*Exercise requirements:*
Copy out the lines of the data below verbatim, starting at the line that contains "Task: Remove the file with green X icon" and ending at the line that contains "Action: click(x=254, y=474)".

(Dataset excerpt)
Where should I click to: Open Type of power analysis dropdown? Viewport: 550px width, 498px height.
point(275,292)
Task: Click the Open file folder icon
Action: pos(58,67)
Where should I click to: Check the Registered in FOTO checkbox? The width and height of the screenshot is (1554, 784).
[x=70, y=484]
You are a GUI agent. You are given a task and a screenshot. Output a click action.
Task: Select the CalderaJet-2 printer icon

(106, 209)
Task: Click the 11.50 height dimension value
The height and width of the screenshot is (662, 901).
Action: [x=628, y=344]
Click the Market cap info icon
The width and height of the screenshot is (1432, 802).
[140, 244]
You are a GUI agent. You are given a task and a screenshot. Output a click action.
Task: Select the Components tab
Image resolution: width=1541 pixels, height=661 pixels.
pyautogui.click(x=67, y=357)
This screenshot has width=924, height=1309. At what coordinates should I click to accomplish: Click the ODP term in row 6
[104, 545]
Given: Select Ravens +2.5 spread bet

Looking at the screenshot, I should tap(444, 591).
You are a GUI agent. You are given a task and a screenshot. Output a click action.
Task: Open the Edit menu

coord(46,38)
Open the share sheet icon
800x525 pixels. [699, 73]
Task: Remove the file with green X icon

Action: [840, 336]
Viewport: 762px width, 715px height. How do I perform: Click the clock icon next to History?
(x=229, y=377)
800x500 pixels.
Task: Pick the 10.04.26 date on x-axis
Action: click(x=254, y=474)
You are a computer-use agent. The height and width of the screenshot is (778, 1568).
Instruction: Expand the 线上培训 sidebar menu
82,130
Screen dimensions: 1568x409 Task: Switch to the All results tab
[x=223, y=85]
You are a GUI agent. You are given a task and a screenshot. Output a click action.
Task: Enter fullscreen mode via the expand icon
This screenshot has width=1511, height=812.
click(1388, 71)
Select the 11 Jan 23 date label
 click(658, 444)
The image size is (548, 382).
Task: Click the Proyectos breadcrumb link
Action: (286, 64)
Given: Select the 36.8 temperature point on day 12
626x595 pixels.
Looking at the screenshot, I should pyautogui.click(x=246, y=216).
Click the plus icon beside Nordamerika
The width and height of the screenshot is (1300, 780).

*The reply:*
Task: Remove the file with green X icon

Action: [840, 336]
Viewport: 762px width, 715px height. How do I perform: Click the clock icon next to History?
(x=229, y=377)
800x500 pixels.
Task: Pick the 10.04.26 date on x-axis
Action: click(x=254, y=474)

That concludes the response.